The Raphael Patai Memorial Lectureship Series with guest Prof. Andrea M. Berlin, Ph.D.
"A Tale of Two Peoples: Phoenicians and Jews at Kedesh"
When: Monday, April 26, 2021
Time: 3:00pm (AZ Time)/ 6:00pm (Eastern)
Where: Zoom Live Event
Free to Attend | You Must Register to Attend
Zoom Registration: https://arizona.zoom.us/webinar/register/WN_0hjNv4VYTWygihsDBiLAvw
Recently completed excavations at Tel Kedesh, the largest mound in Israel's Upper Galilee, have brought to light a huge administrative compound.
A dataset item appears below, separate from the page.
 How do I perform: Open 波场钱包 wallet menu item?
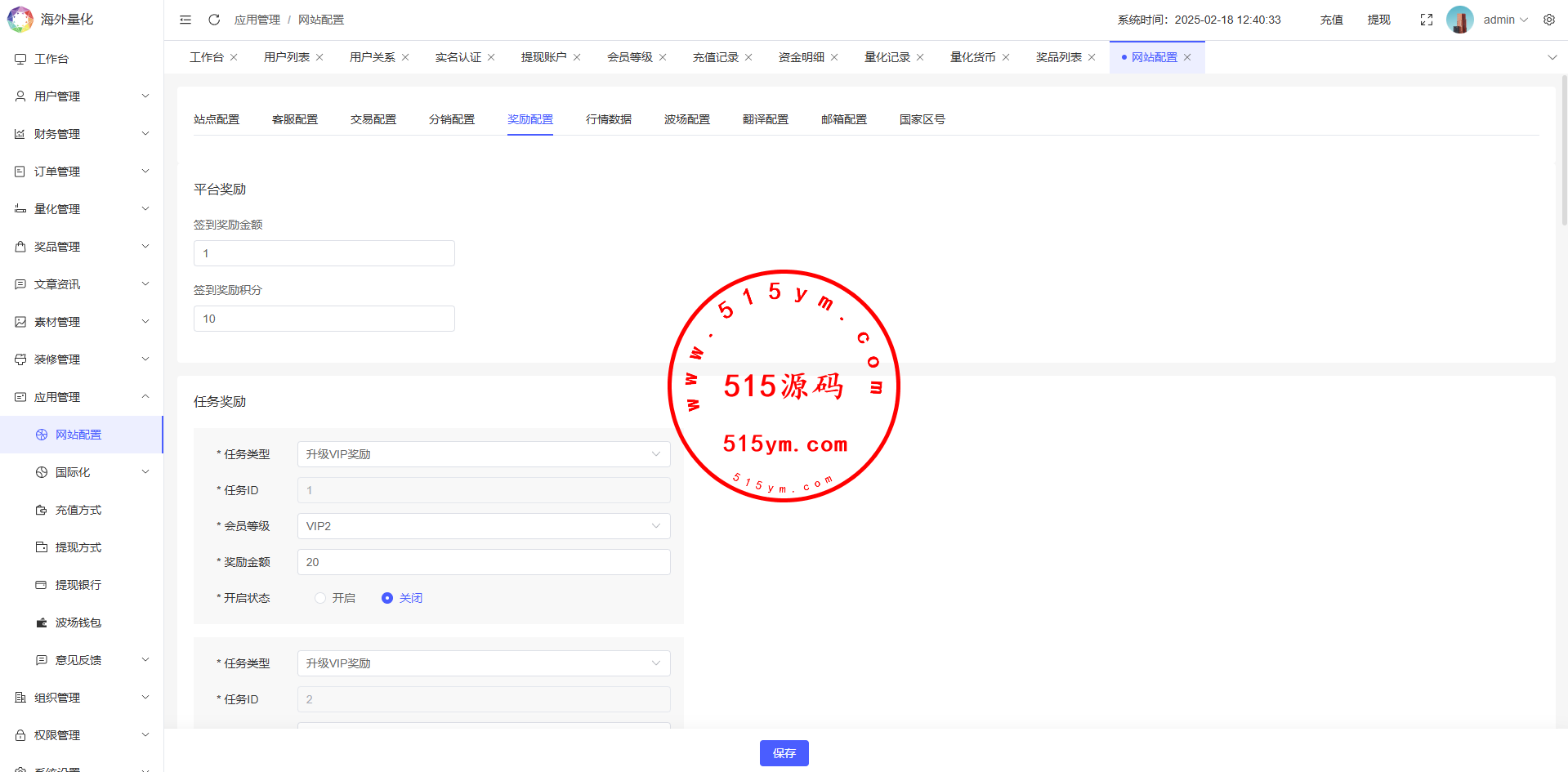(x=78, y=623)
Its discovery was wholly unexpected and the finds have changed our understanding of the region’s history during the Second Temple Period. Under the rule of, respectively, the Achaemenid Persians, the Ptolemies of Egypt, and the Seleucids of Syria, the large compound was the setting for interactions between imperial powers and local elites. Discoveries such as glass and stone seals show the embrace of Persian styles; store rooms with jars filled with an experimental strain of wheat show Ptolemaic agricultural exploitation in action; an archive with over 2000 clay bullae depicting Greek and Phoenician deities, along with the largest and earliest gold coin ever found in Israel, reflect power diplomacy between Phoenician elites and Seleucid officials. The compound's life ends in the wake of a battle between the Hasmonean leader Jonathan and a Seleucid faction, an event which the author of 1 Maccabees incorporates and re-frames as a key event in the birth of the independent Jewish Hasmonean kingdom.
Professor Andrea M. Berlin, Ph.D. is the James R. Wiseman Chair in Classical Archaeology at Boston University. She has been excavating in the eastern Mediterranean for over thirty years, working on projects from Troy in Turkey to Coptos in southern Egypt to Paestum, in Italy. Her specialty is the Near East from the time of Alexander the Great through the Roman era, about which she has written/edited five books and over sixty articles. She is especially interested in studying the realities of daily life, and in exploring the intersection of political and cultural change in antiquity.
The Raphael Patai Lecture is made possible by the generosity of his daughters Jennifer Schneider & Daphne Patai and by Simone Boy.